Data:
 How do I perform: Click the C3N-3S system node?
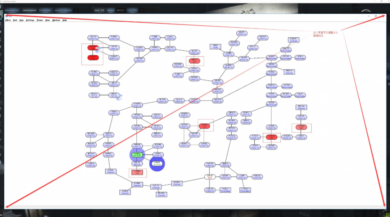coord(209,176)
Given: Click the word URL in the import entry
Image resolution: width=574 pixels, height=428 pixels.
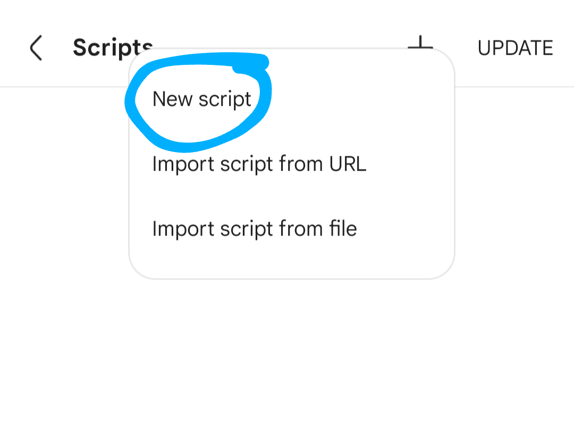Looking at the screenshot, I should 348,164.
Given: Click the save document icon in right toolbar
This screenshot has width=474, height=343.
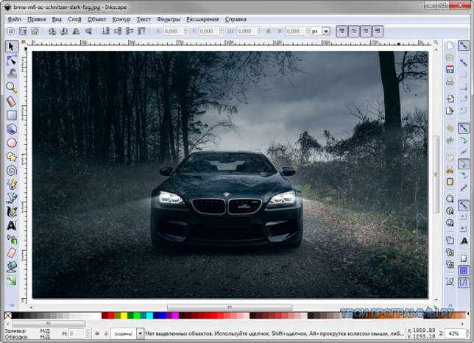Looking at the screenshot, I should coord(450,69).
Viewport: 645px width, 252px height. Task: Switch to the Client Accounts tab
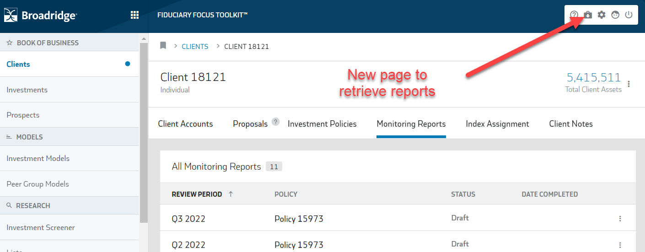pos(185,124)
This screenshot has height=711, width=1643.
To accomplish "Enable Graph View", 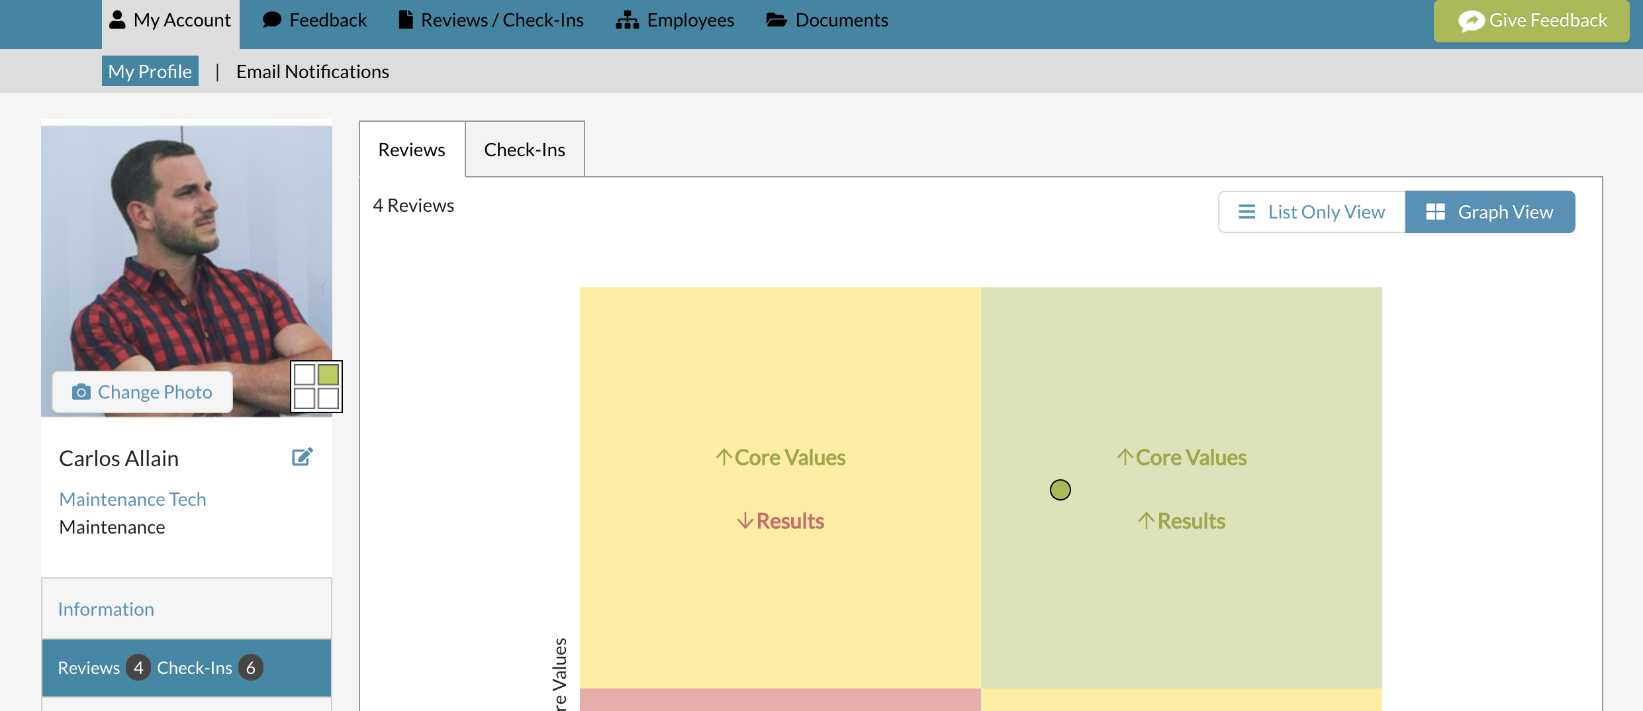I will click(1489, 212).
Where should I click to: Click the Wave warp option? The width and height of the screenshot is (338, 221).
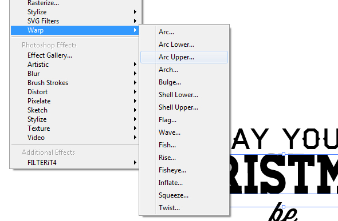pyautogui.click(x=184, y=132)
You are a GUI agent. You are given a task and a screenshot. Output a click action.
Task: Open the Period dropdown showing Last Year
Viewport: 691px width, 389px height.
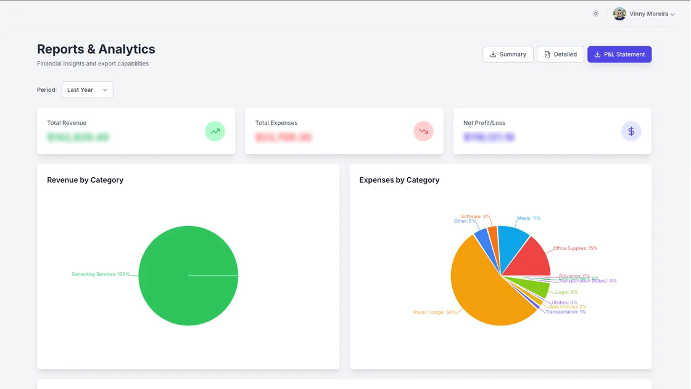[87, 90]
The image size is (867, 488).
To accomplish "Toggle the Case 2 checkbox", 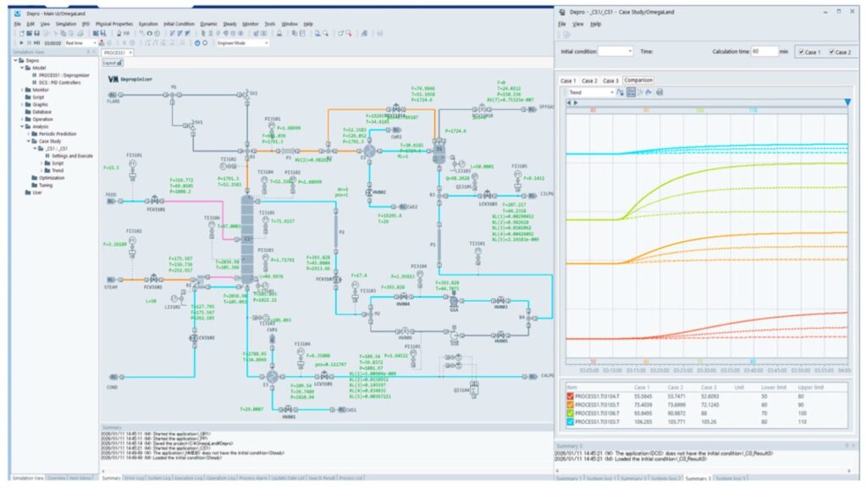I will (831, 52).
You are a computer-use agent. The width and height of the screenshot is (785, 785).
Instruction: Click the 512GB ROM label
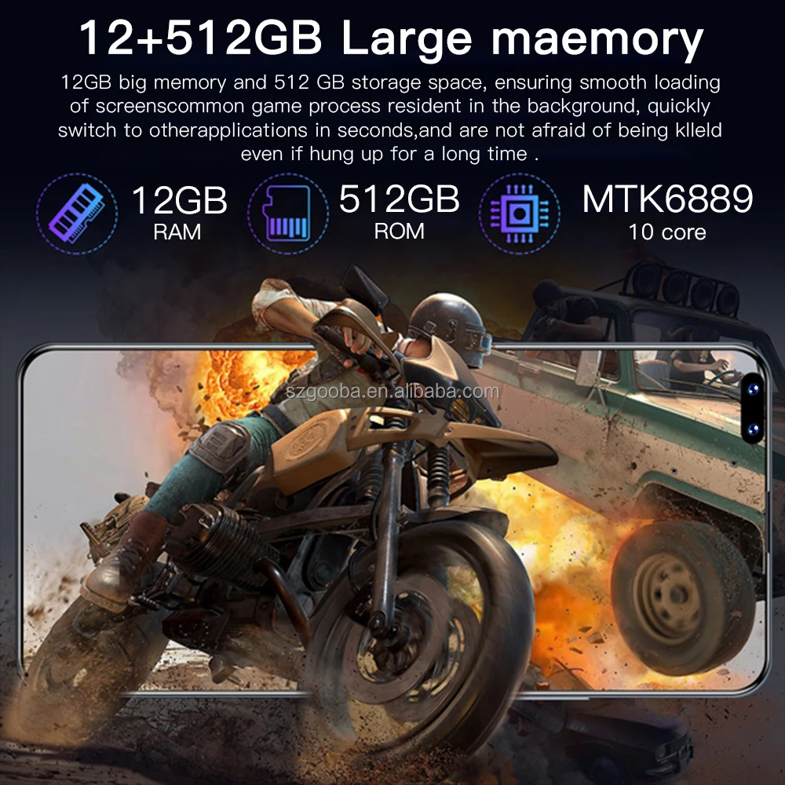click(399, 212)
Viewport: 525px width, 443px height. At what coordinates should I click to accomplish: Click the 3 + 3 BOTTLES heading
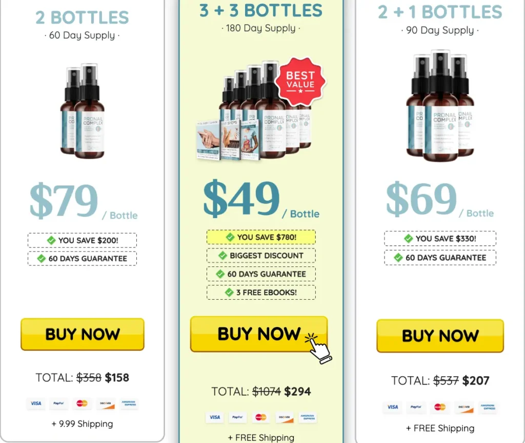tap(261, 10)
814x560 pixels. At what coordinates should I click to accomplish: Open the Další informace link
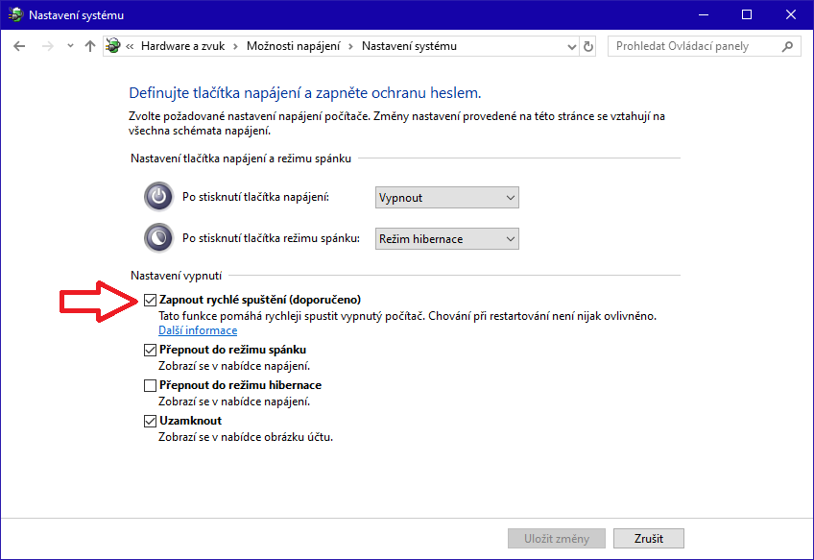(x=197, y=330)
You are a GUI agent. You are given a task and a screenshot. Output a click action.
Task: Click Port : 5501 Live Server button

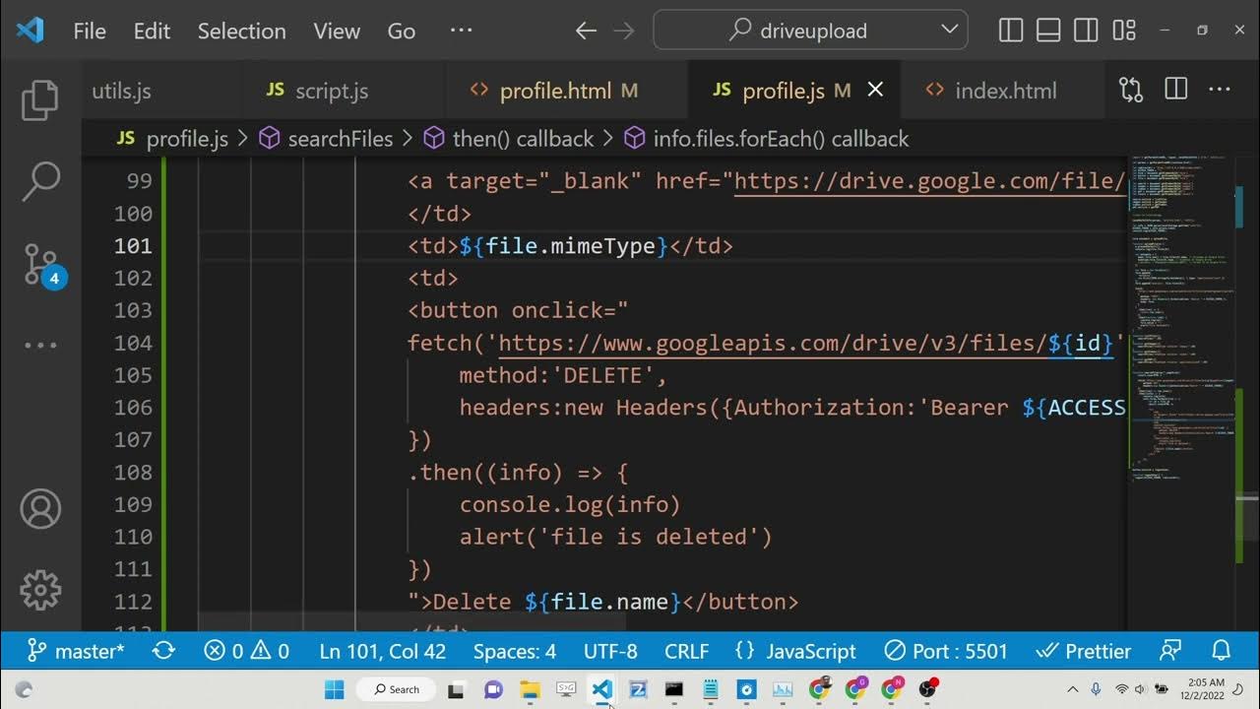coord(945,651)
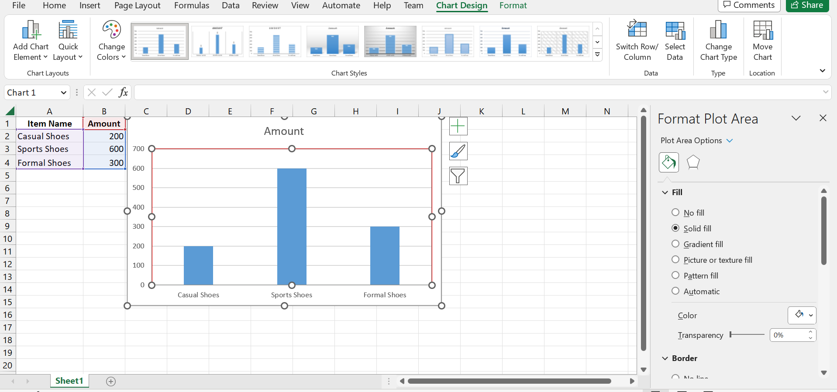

What you should do: Reproduce, without alteration and without pictures, only those lines that lie between the first line of the entries above and the line containing "Given: Click the save", both of them included.

Result of this task:
 How do I perform: Click the C3N-3S system node?
coord(209,176)
Given: Click the word URL in the import entry
Image resolution: width=574 pixels, height=428 pixels.
Looking at the screenshot, I should 348,164.
Given: Click the save document icon in right toolbar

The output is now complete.